ニールソン巡査は、問題の発言のいくつかは、パブでギネス(ビール)を8、9パイント飲んだあとだったした。そして、自分は「酒飲み」ではないと述べた。

さらに、自分は誰のことも差別しないし、自分が体に装着していたカメラの映像からは、「民族性に関係なく、私がすべてに最大限の敬意を払って行動していた」ことがわかるはずだと主張した。

プリンス警視長は、ニールソン巡査の発言について、警視庁の評判と警察への公衆の信頼に「著しい傷」をもたらすもので、重大な不祥事に当たると判定。「全くの面汚し」だと断じた。

警視庁は以前、ニールソン巡査について、「極端な人種的、暴力的、差別的見解を示していた」うえ、「敬意、礼儀、プロフェッショナリズム」も欠いていたと説明していた。

記者に仕組まれたとも

同じくチャリング・クロス署で勤務していたボーグ巡査も、23日に免職された。

BBC記者の潜入取材では、拘束された容疑者の脚を別の警官が踏みつけた様子を、ボーグ巡査が熱心に語る様子が撮影された。

その映像では、同巡査は笑いながら、容疑者が先に巡査部長を蹴ったと証言すると申し出たと話している。BBCが確認した同署の監視カメラ映像では、それが事実なのかは、はっきりしない。

警視庁の代理として今回の問題について申し立てをしたジェイムズ・ベリー勅選弁護士は、番組「パノラマ」では、ボーグ巡査が「拘束者に対する武器の使用について喜び」、「イスラム教徒についていくつかの差別的発言」をしたことがわかると述べた。

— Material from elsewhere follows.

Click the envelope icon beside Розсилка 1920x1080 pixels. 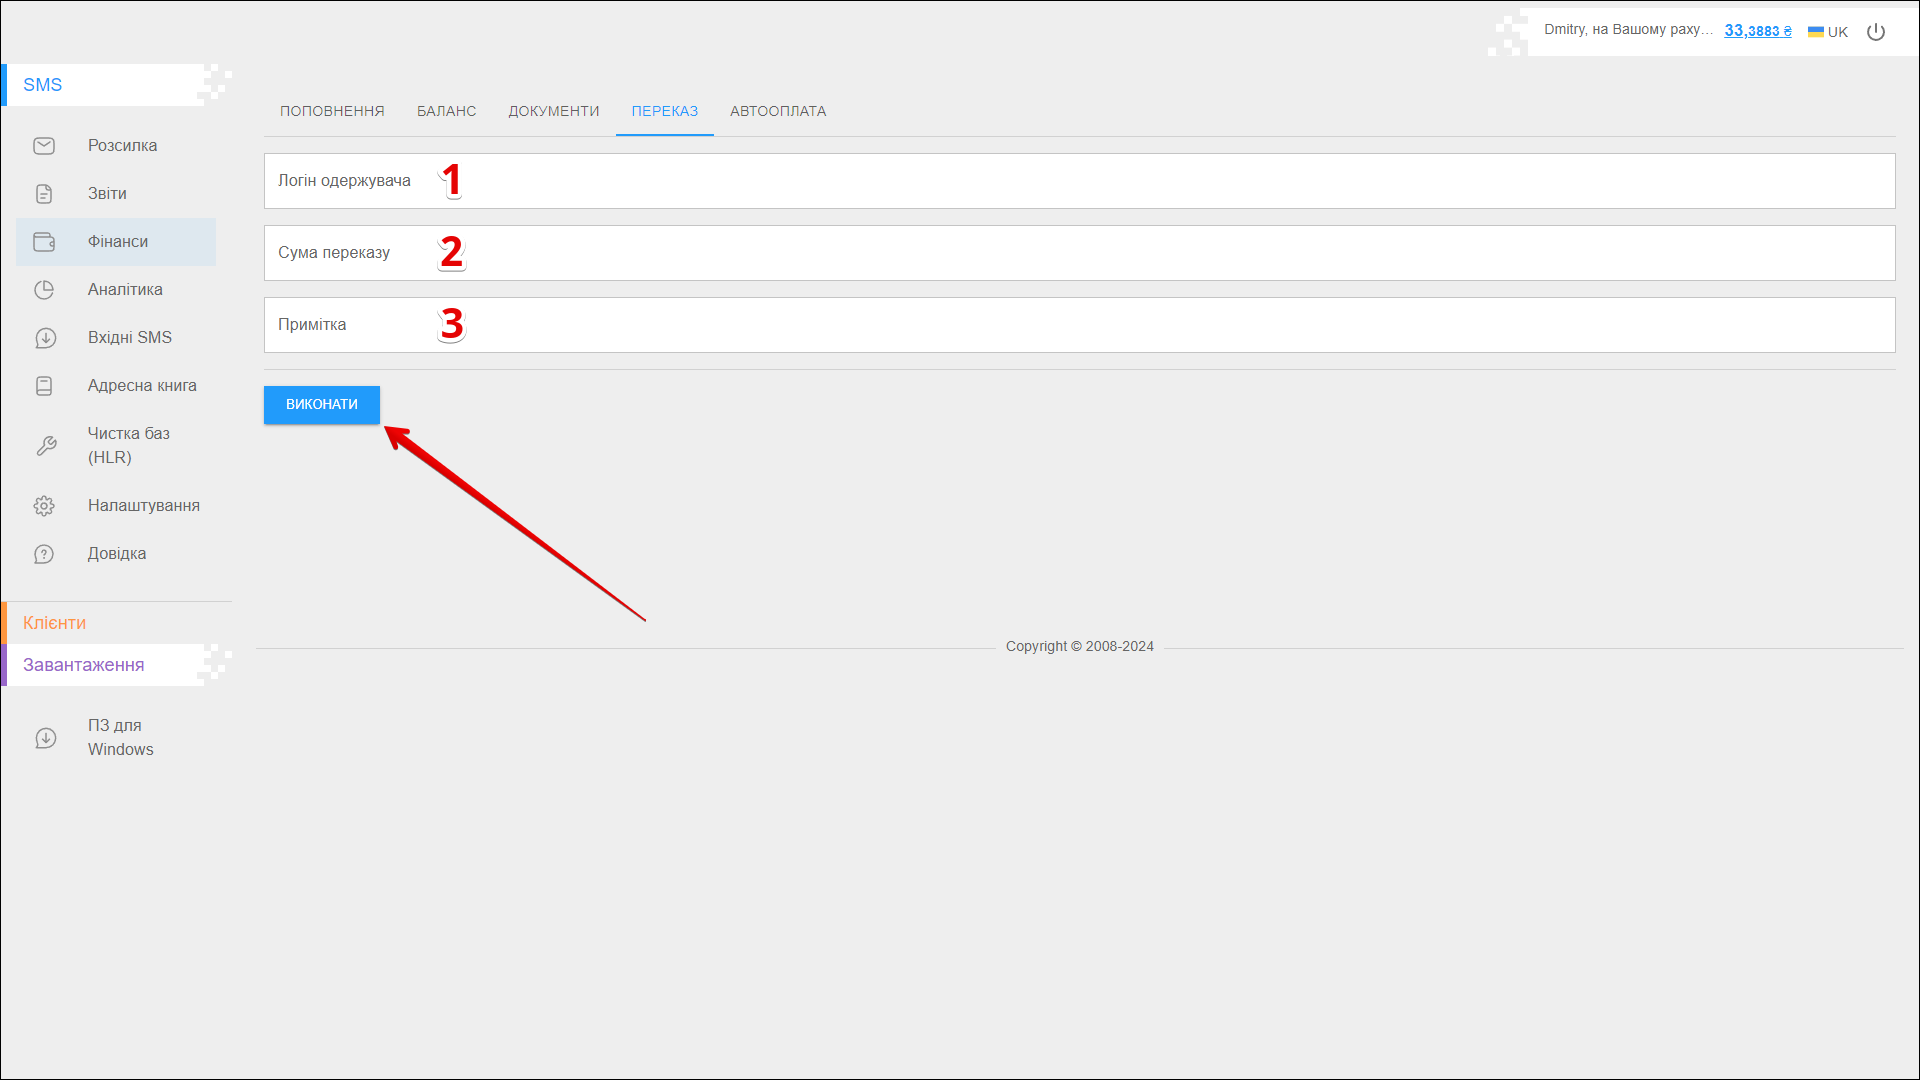tap(44, 146)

ボーグ巡査は、自分は人種差別主義者ではなく、重大な不祥事を引き起こしていないと主張した。一方、番組で放送された発言をしたことは認め、「潜入取材のために何カ月もかけて、(記者に)信頼をもつように仕組まれた」のだと話した。

同巡査に対しては8件の疑惑が持ち上がっている。聴聞会では、うち5件が重大な不祥事とされた。

プリンス警視長は、ボーグ巡査の行為を「面汚し」とし、「この発言は彼一人の責任で、自分の発言がおぞましいものなのは本人にも明らかだったか、明らかだったはずだった」と述べた。

また、「これらの発言は、警視庁の評判と、より一般的な警察活動への公衆の信頼を、著しく傷つけた」とした。

警視庁によると、今後1週間でさらに7人の警官が、不祥事に絡む聴聞会に臨む予定だという。